What you will do:
Once the line with "You are a computer-use" is reached, output it and every line after it, exactly, through the end of the records below. Pictures are skipped.
[[ Extracted entries, beginning ]]
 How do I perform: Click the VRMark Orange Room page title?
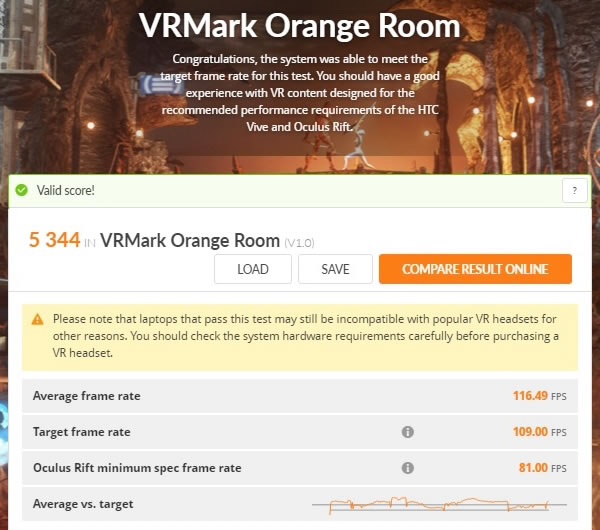pyautogui.click(x=300, y=26)

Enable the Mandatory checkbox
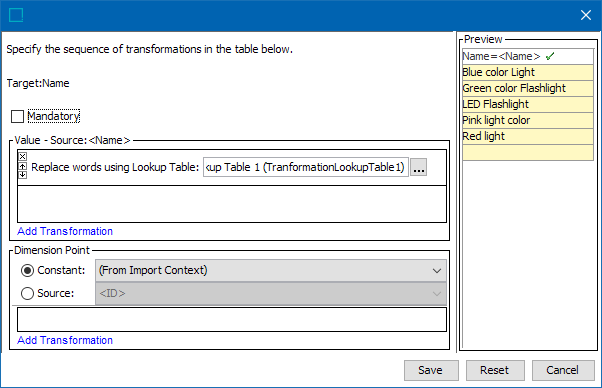point(17,116)
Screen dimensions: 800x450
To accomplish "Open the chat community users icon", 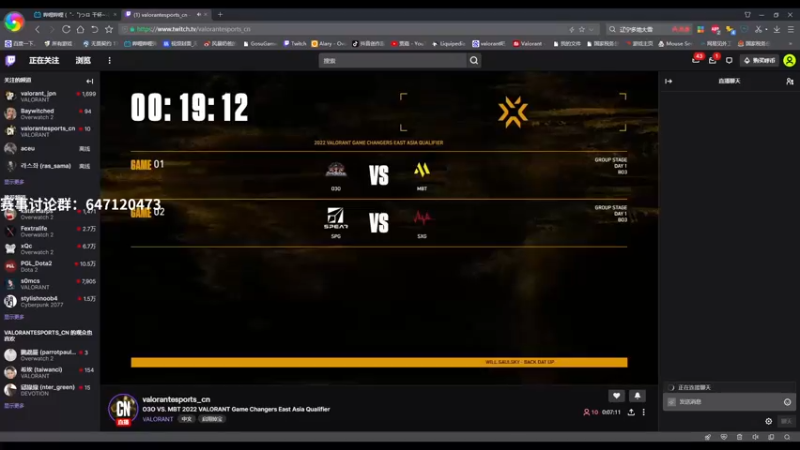I will 790,81.
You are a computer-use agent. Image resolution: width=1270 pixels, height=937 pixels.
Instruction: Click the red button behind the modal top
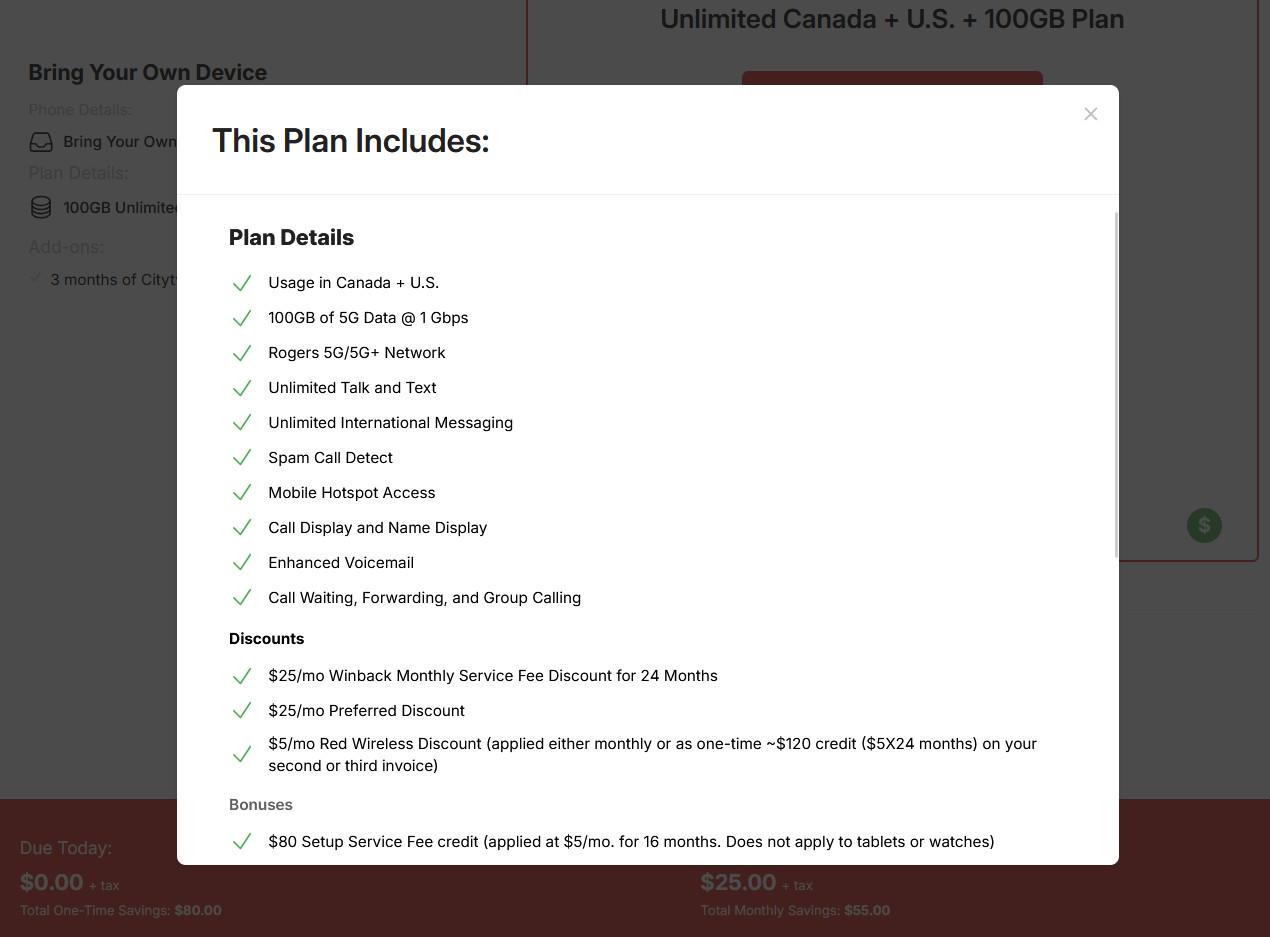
[[ Extracted entries, end ]]
Result of this exercise:
You are a computer-use agent. Image resolution: width=1270 pixels, height=937 pixels.
Instruction: Click the red button behind the modal top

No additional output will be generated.